» What the exercise asks
Reproduce each line of the data below word for word, leaving out the pictures.

» Data
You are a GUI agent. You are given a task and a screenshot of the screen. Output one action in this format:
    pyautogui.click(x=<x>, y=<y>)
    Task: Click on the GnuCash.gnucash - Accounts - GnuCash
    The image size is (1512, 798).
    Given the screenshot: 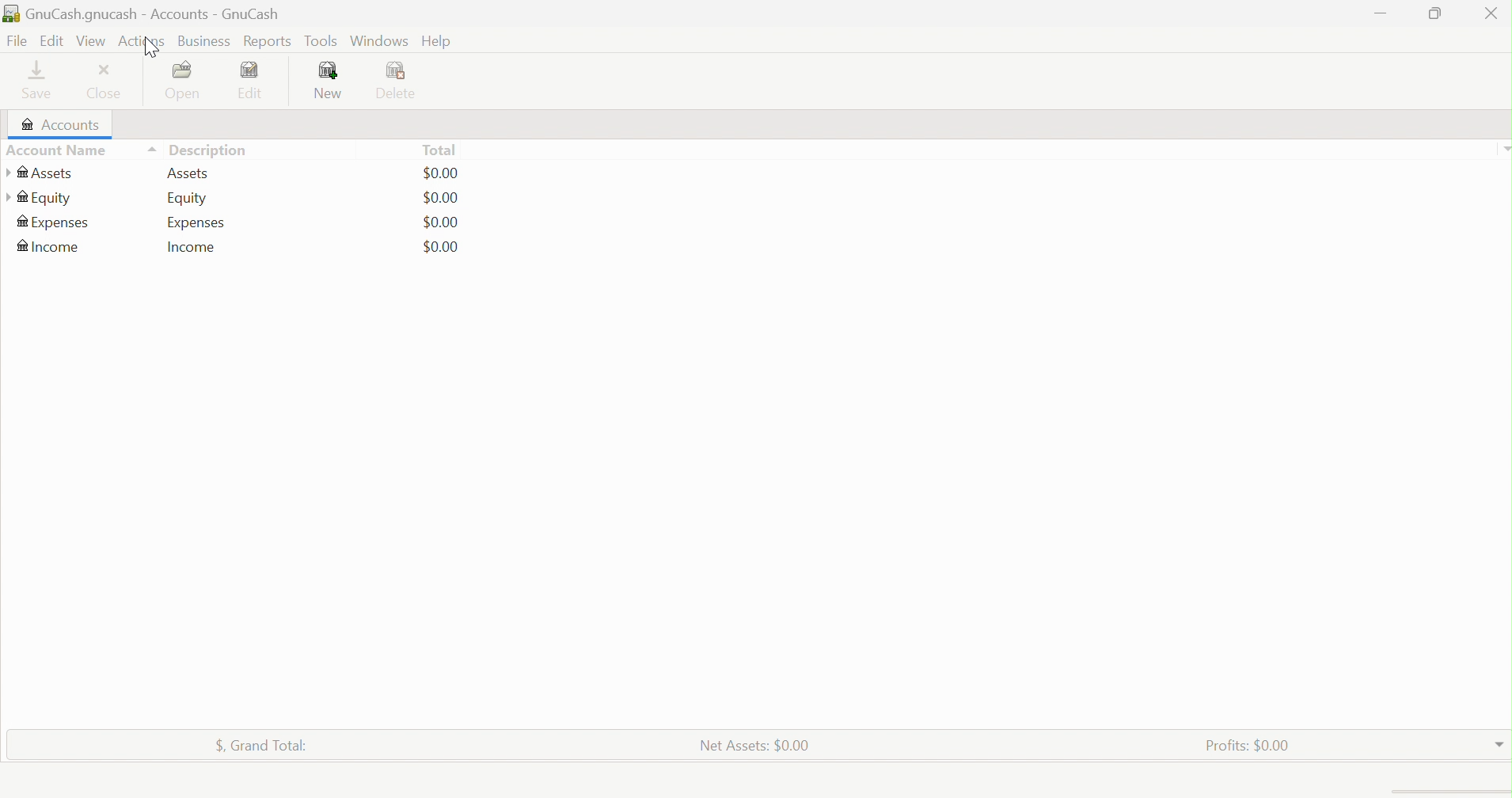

» Expected output
You are a GUI agent. You are given a task and a screenshot of the screen. Output one action in this format:
    pyautogui.click(x=<x>, y=<y>)
    Task: Click on the GnuCash.gnucash - Accounts - GnuCash
    The image size is (1512, 798).
    Given the screenshot: 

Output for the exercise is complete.